4. Peroxynitrite induces activation of cathepsin E (CathE) and µ-calpain
Two further markers of RBC degeneration were taken into consideration: CathE and µ-calpain. Molecular antibodies recognizing active forms of these proteases were used. In a subset of RBC exposed to ONOO–, we observed by static or flow cytometry an increase of the active form of these proteases. The amount of RBC in which CathE was activated was represented by a small percentage of cells (7%). In the same vein, only a small percentage of ONOO–-treated RBC (7.3%) expressed active µ-calpain. These values differed from that described above that indicated a higher rate of altered cells.

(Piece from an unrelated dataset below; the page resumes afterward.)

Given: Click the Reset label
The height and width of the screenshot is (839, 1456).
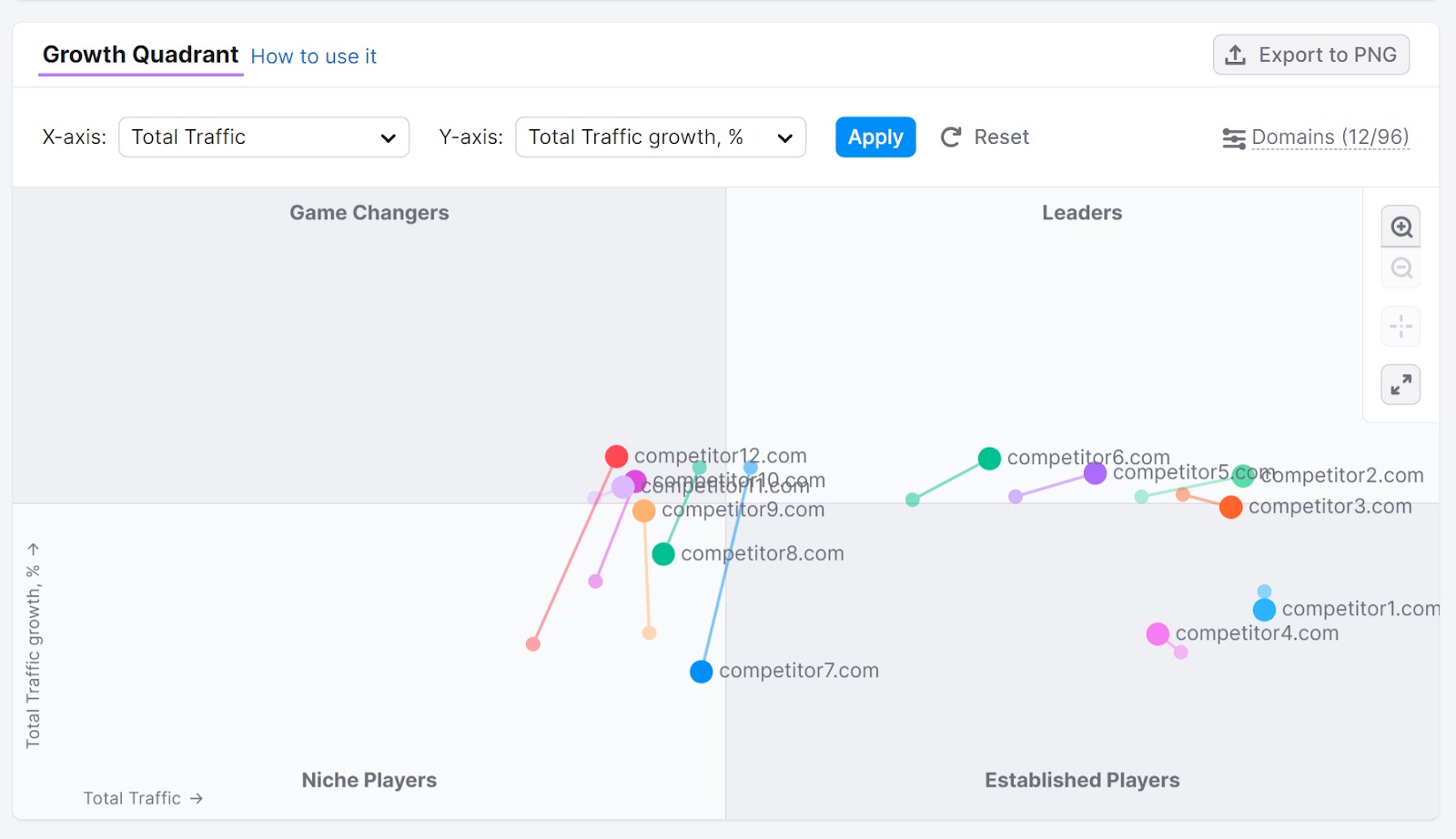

5. Peroxynitrite induces phosphatidylserine (PS) externalization
The loss of plasma membrane asymmetry and exposure of PS was reported to be associated with cell death by apoptosis in different cell types. We decided to evaluate PS externalization by using annexin V (AV) binding assay in the experimental model system described herein. We found that: 1) a significant increase of AV-positive cells was detectable after ONOO– exposure (7%), which was 2) significantly counteracted by Quer or NAC pretreatments (Fig. 2
A). In line with the above findings and the hypothesized role of cathepsins and calpains in apoptosis, a significant (P<0.01) reduction of AV-positive cells in the presence of cathepsin and µ-calpain inhibitors was detected (Fig. 2B
).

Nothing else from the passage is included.